- WHAT IS NEEDED -
Write the entries below out again without a single difference.

== Segment start ==

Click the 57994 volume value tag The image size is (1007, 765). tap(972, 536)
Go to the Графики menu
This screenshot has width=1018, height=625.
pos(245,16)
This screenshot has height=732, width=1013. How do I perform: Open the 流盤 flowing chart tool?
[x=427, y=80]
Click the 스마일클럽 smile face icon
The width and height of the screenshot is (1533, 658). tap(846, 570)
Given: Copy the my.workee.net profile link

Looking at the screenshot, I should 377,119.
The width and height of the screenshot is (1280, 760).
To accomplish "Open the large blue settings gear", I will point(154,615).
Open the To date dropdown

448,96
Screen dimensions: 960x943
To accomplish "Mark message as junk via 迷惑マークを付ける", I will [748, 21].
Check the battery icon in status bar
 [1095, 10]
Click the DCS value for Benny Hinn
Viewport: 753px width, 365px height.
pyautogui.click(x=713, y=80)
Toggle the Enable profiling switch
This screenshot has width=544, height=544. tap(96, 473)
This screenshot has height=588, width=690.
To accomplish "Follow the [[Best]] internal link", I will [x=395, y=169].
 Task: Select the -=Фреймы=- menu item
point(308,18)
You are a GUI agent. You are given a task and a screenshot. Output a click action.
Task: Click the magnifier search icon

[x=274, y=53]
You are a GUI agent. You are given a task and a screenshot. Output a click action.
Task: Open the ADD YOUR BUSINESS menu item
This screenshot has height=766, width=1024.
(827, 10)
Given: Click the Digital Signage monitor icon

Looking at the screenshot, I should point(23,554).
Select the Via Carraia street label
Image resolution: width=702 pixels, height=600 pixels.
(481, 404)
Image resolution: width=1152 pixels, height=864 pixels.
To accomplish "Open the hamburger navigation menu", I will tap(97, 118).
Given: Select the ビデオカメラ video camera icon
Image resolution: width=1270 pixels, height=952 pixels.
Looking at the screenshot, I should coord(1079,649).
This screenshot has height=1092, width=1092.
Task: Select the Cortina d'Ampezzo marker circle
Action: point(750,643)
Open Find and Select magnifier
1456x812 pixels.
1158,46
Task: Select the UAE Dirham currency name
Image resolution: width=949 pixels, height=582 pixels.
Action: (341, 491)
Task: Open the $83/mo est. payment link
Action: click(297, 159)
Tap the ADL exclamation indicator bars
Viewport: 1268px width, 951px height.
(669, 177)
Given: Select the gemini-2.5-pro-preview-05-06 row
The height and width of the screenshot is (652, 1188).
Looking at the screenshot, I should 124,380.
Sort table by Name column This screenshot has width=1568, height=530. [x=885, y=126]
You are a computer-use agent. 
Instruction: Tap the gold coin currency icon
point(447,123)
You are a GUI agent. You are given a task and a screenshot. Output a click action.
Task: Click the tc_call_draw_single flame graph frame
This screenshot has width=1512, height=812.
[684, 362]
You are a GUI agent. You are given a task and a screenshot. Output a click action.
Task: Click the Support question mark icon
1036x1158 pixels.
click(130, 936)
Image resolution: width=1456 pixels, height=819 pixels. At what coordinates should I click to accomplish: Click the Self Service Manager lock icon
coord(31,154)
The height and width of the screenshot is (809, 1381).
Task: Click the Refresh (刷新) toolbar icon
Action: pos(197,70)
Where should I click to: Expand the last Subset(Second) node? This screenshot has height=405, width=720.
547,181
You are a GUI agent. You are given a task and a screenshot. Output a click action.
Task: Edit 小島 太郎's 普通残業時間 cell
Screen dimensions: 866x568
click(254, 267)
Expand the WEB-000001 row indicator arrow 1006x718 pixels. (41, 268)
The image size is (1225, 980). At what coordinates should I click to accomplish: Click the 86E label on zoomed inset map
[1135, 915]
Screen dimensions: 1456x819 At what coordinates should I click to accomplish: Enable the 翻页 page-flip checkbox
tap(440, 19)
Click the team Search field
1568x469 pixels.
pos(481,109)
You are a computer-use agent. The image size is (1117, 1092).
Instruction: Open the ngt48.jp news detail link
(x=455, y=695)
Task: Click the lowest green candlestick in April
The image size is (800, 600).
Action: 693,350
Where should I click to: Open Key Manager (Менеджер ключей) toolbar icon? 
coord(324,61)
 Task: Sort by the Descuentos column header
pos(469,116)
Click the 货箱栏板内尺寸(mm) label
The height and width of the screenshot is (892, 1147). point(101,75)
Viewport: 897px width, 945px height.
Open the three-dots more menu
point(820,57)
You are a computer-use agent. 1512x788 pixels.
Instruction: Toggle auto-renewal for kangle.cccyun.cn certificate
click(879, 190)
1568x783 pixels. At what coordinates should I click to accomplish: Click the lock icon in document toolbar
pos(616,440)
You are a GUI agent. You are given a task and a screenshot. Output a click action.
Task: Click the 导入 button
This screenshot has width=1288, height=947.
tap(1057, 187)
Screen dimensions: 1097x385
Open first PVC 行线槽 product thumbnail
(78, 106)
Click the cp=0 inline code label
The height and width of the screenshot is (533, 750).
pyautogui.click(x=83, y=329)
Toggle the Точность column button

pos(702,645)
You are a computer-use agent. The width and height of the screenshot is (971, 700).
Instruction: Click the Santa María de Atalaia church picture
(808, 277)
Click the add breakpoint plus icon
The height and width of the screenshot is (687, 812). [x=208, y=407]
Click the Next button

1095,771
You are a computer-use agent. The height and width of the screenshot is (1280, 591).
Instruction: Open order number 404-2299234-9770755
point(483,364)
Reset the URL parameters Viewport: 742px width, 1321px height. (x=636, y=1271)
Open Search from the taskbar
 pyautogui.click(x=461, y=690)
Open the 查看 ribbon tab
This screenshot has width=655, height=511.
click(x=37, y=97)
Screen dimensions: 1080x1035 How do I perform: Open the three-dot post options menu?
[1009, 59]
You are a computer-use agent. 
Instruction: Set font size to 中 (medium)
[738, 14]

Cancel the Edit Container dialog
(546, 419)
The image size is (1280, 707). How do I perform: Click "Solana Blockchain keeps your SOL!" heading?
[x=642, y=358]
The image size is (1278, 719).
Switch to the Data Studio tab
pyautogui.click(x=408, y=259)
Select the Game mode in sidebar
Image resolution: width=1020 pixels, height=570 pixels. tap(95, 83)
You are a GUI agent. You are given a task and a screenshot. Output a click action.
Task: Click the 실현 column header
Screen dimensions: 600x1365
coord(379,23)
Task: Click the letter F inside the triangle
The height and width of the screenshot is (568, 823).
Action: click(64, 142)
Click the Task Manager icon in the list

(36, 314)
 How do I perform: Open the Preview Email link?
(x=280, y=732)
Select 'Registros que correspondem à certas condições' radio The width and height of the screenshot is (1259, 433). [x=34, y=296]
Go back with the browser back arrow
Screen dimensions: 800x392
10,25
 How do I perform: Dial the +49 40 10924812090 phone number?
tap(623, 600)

== Segment end ==

- YOUR RESPONSE -
Click the 57994 volume value tag The image size is (1007, 765). tap(972, 536)
Go to the Графики menu
This screenshot has width=1018, height=625.
pos(245,16)
This screenshot has height=732, width=1013. How do I perform: Open the 流盤 flowing chart tool?
[x=427, y=80]
Click the 스마일클럽 smile face icon
The width and height of the screenshot is (1533, 658). tap(846, 570)
Given: Copy the my.workee.net profile link

Looking at the screenshot, I should 377,119.
The width and height of the screenshot is (1280, 760).
To accomplish "Open the large blue settings gear", I will point(154,615).
Open the To date dropdown

448,96
Screen dimensions: 960x943
To accomplish "Mark message as junk via 迷惑マークを付ける", I will [748, 21].
Check the battery icon in status bar
 [1095, 10]
Click the DCS value for Benny Hinn
Viewport: 753px width, 365px height.
pyautogui.click(x=713, y=80)
Toggle the Enable profiling switch
This screenshot has width=544, height=544. tap(96, 473)
This screenshot has height=588, width=690.
To accomplish "Follow the [[Best]] internal link", I will [x=395, y=169].
 Task: Select the -=Фреймы=- menu item
point(308,18)
You are a GUI agent. You are given a task and a screenshot. Output a click action.
Task: Click the magnifier search icon

[x=274, y=53]
You are a GUI agent. You are given a task and a screenshot. Output a click action.
Task: Open the ADD YOUR BUSINESS menu item
This screenshot has height=766, width=1024.
(827, 10)
Given: Click the Digital Signage monitor icon

Looking at the screenshot, I should point(23,554).
Select the Via Carraia street label
Image resolution: width=702 pixels, height=600 pixels.
(481, 404)
Image resolution: width=1152 pixels, height=864 pixels.
To accomplish "Open the hamburger navigation menu", I will tap(97, 118).
Given: Select the ビデオカメラ video camera icon
Image resolution: width=1270 pixels, height=952 pixels.
Looking at the screenshot, I should coord(1079,649).
This screenshot has height=1092, width=1092.
Task: Select the Cortina d'Ampezzo marker circle
Action: point(750,643)
Open Find and Select magnifier
1456x812 pixels.
1158,46
Task: Select the UAE Dirham currency name
Image resolution: width=949 pixels, height=582 pixels.
Action: (341, 491)
Task: Open the $83/mo est. payment link
Action: click(297, 159)
Tap the ADL exclamation indicator bars
Viewport: 1268px width, 951px height.
(669, 177)
Given: Select the gemini-2.5-pro-preview-05-06 row
The height and width of the screenshot is (652, 1188).
Looking at the screenshot, I should 124,380.
Sort table by Name column This screenshot has width=1568, height=530. [x=885, y=126]
You are a computer-use agent. 
Instruction: Tap the gold coin currency icon
point(447,123)
You are a GUI agent. You are given a task and a screenshot. Output a click action.
Task: Click the tc_call_draw_single flame graph frame
This screenshot has width=1512, height=812.
[684, 362]
You are a GUI agent. You are given a task and a screenshot. Output a click action.
Task: Click the Support question mark icon
1036x1158 pixels.
click(130, 936)
Image resolution: width=1456 pixels, height=819 pixels. At what coordinates should I click to accomplish: Click the Self Service Manager lock icon
coord(31,154)
The height and width of the screenshot is (809, 1381).
Task: Click the Refresh (刷新) toolbar icon
Action: pos(197,70)
Where should I click to: Expand the last Subset(Second) node? This screenshot has height=405, width=720.
547,181
You are a GUI agent. You are given a task and a screenshot. Output a click action.
Task: Edit 小島 太郎's 普通残業時間 cell
Screen dimensions: 866x568
click(254, 267)
Expand the WEB-000001 row indicator arrow 1006x718 pixels. (41, 268)
The image size is (1225, 980). At what coordinates should I click to accomplish: Click the 86E label on zoomed inset map
[1135, 915]
Screen dimensions: 1456x819 At what coordinates should I click to accomplish: Enable the 翻页 page-flip checkbox
tap(440, 19)
Click the team Search field
1568x469 pixels.
pos(481,109)
You are a computer-use agent. The image size is (1117, 1092).
Instruction: Open the ngt48.jp news detail link
(x=455, y=695)
Task: Click the lowest green candlestick in April
The image size is (800, 600).
Action: 693,350
Where should I click to: Open Key Manager (Менеджер ключей) toolbar icon? 
coord(324,61)
 Task: Sort by the Descuentos column header
pos(469,116)
Click the 货箱栏板内尺寸(mm) label
The height and width of the screenshot is (892, 1147). point(101,75)
Viewport: 897px width, 945px height.
Open the three-dots more menu
point(820,57)
You are a computer-use agent. 1512x788 pixels.
Instruction: Toggle auto-renewal for kangle.cccyun.cn certificate
click(879, 190)
1568x783 pixels. At what coordinates should I click to accomplish: Click the lock icon in document toolbar
pos(616,440)
You are a GUI agent. You are given a task and a screenshot. Output a click action.
Task: Click the 导入 button
This screenshot has width=1288, height=947.
tap(1057, 187)
Screen dimensions: 1097x385
Open first PVC 行线槽 product thumbnail
(78, 106)
Click the cp=0 inline code label
The height and width of the screenshot is (533, 750).
pyautogui.click(x=83, y=329)
Toggle the Точность column button

pos(702,645)
You are a computer-use agent. The width and height of the screenshot is (971, 700).
Instruction: Click the Santa María de Atalaia church picture
(808, 277)
Click the add breakpoint plus icon
The height and width of the screenshot is (687, 812). [x=208, y=407]
Click the Next button

1095,771
You are a computer-use agent. The height and width of the screenshot is (1280, 591).
Instruction: Open order number 404-2299234-9770755
point(483,364)
Reset the URL parameters Viewport: 742px width, 1321px height. (x=636, y=1271)
Open Search from the taskbar
 pyautogui.click(x=461, y=690)
Open the 查看 ribbon tab
This screenshot has width=655, height=511.
click(x=37, y=97)
Screen dimensions: 1080x1035 How do I perform: Open the three-dot post options menu?
[1009, 59]
You are a computer-use agent. 
Instruction: Set font size to 中 (medium)
[738, 14]

Cancel the Edit Container dialog
(546, 419)
The image size is (1280, 707). How do I perform: Click "Solana Blockchain keeps your SOL!" heading?
[x=642, y=358]
The image size is (1278, 719).
Switch to the Data Studio tab
pyautogui.click(x=408, y=259)
Select the Game mode in sidebar
Image resolution: width=1020 pixels, height=570 pixels. tap(95, 83)
You are a GUI agent. You are given a task and a screenshot. Output a click action.
Task: Click the 실현 column header
Screen dimensions: 600x1365
coord(379,23)
Task: Click the letter F inside the triangle
The height and width of the screenshot is (568, 823).
Action: click(64, 142)
Click the Task Manager icon in the list

(36, 314)
 How do I perform: Open the Preview Email link?
(x=280, y=732)
Select 'Registros que correspondem à certas condições' radio The width and height of the screenshot is (1259, 433). [x=34, y=296]
Go back with the browser back arrow
Screen dimensions: 800x392
10,25
 How do I perform: Dial the +49 40 10924812090 phone number?
tap(623, 600)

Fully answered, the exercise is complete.